November 28, 2005
November 23, 2005
A snowman with Texas connections
The kids discovered our first snowfall this past week provided ideal snow for building a snowman so they got right on it.
G. found a hat, scarf and carrot nose for their nearly completed creation. I saw one of their cousins put on the branch arms but then there was a big ruckus outside.
"We need acorns for his eyes and mouth mommy!" yelled L.
No one could find any under the snow after looking for a few minutes. But then I remembered the package we received from a Flat Stanley family in Texas. They had sent us some pecans from their backyard tree...
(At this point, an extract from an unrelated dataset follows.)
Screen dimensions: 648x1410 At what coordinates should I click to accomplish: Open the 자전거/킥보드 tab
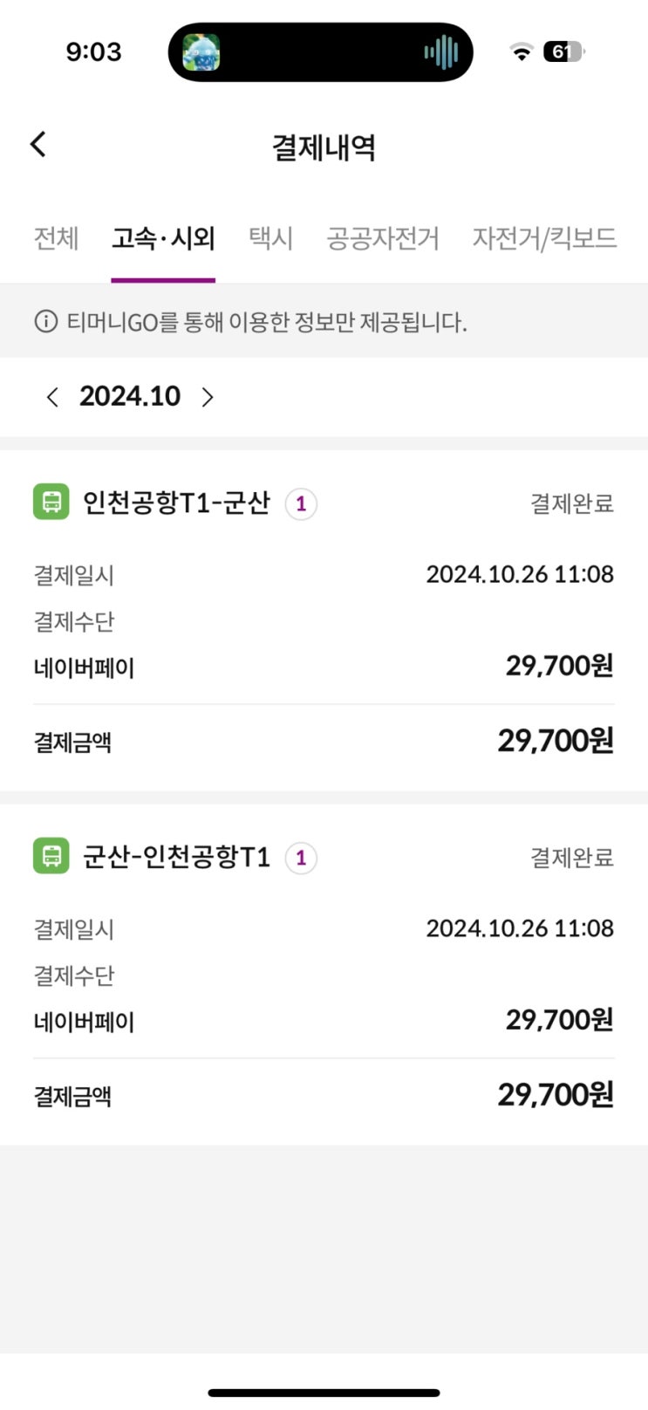[544, 238]
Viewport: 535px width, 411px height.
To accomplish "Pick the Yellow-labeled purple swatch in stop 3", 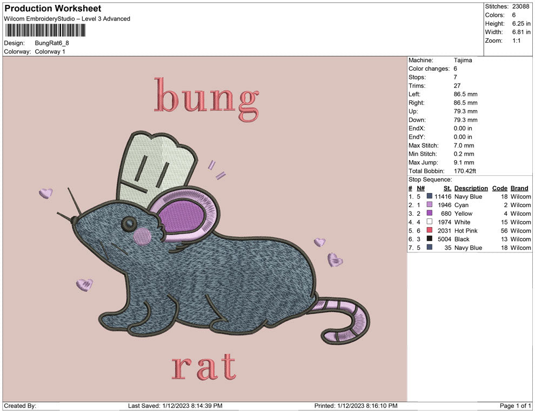I will coord(430,214).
I've never made a Texas pecan snowman before but I think it worked perfectly.
November 18, 2005
..and the kids are already outside. It's 7 a.m.
They grabbed shovels to clear out the driveway with the dusting of powder that was there.
"We're helping mom, see?!"
Yeah, like that will last....
November 11, 2005
We haven't had time this past week to enjoy the outdoors much. The kids have been busy with school work and various other activities and I'm still getting over a cold.
But we have been living vicariously through our geocaching Travel Bugs (TB) in New Zealand, both of which have been quite active since being released last month.
Hiking Doggie looks like he's had the most fun, having gone to a wedding at Tongariro National Park on the northern island in New Zealand.
There are a couple of photos of the wedding at Tongariro and my daughters - being the quintessential girls that they are - were ecstatic with the photos of our TB with the flower girl and wedding cake.
What's really great is that both our New Zealand bugs, Annika and Hiking Doggie have been logged and photographed by geocachers there. The kids like getting the email notifications when one of our TBs has been picked up (or dropped off) to see if there's a new photo or story about their adventures.
My 7-year-old has been a little disappointed with her U.S.-released TB, Lilo The Swimmer. She was released in southern Maine in June and has only changed hands 4 times. Lilo was placed in a remote cache in Northern Maine (in July) and has yet to be picked up again.
Ronny has seen a little more action with stops in New York and Vermont and has changed hands a number of times during his 5 months on the road.
I love the TBs because even when we can't get outdoors, we can still enjoy mapping our travel bugs' adventures around the globe.
November 01, 2005
How much will our winter sports gear cost us this year?
Earlier this week the kids and I delved into the basement storage closet to dig out the winter sports gear. I thought it was time to figure out what fits - and what doesn't - for this fast-approaching cold-weather season. And see if we couldn't clean out the closet while we were at it.
DOWNHILL BOOTS AND SKIS
We have 6 pairs of downhill ski boots, in various sizes, accumulated over the year from yard sales, thrift shops and friends. I was relieved to find that the space required to store all the boots was worth it. Both kids have boots that fit their feet and ski bindings.
Score: 2 for 2 on both boots and downhill skis. A huge savings for us this year.
We moved on to the ice skate box that had 8 pairs of skates (from those same yard sales and friends) but luck wasn't on my side. We found skates to fit my 7-year-old but none for my 9-year-old.
Score: 1 for 2 but a friend thinks she has the size we need.
As I was sifting through skates that were too small for both my kids and making plans to give them away, my 9-year-old tried on her downhill ski helmet and reported that it didn't fit. It should have occurred to me that this might happen but I didn't even think about scanning yard sales this summer for new helmets. Bummer.
Score: 1 for 2. Definitely need to spend the money for a new helmet, probably about $40 on sale.
Our final winter sports gear fitting included measuring the kids' feet and height for cross-country skis. The kids participate in the Healthy Hometowns program run through Pineland Farms. It's a non-profit organization that offers cross country ski rentals to Maine kids 5-18 years old for $45 for the entire winter. This is the second year the kids are participating in a Healthy Hometowns group (kids participate in a weekly ski group in order to use the rental program). We had a great time last year and I love the fact at least one of our winter sports doesn't require year-round storage (although my husband and I have, and store, our own cross country gear).
Score: $90 for skis, boots and poles for the season for both kids.
These would be the items that fall out of the closet every time it's opened. The skis and boards hang on racks in the closet but we have yet to find a way to hang the various, odd-shaped sleds.
Score: "No! You can't get rid of any sleds mommy!" Mom is out-voted - sleds will continue to fall out of closet for another year.
For our active family, this year's winter gear costs are pretty low compared to what we have had to pay in past years. Tracking down used gear over the summer and making storage space for it was definitely well worth the effort.
Now we just have to save our pennies for the lift tickets....
What a day!
It's 66 degrees and the sun is out.
It's an ideal fall day in Maine. Even our chickens are smiling.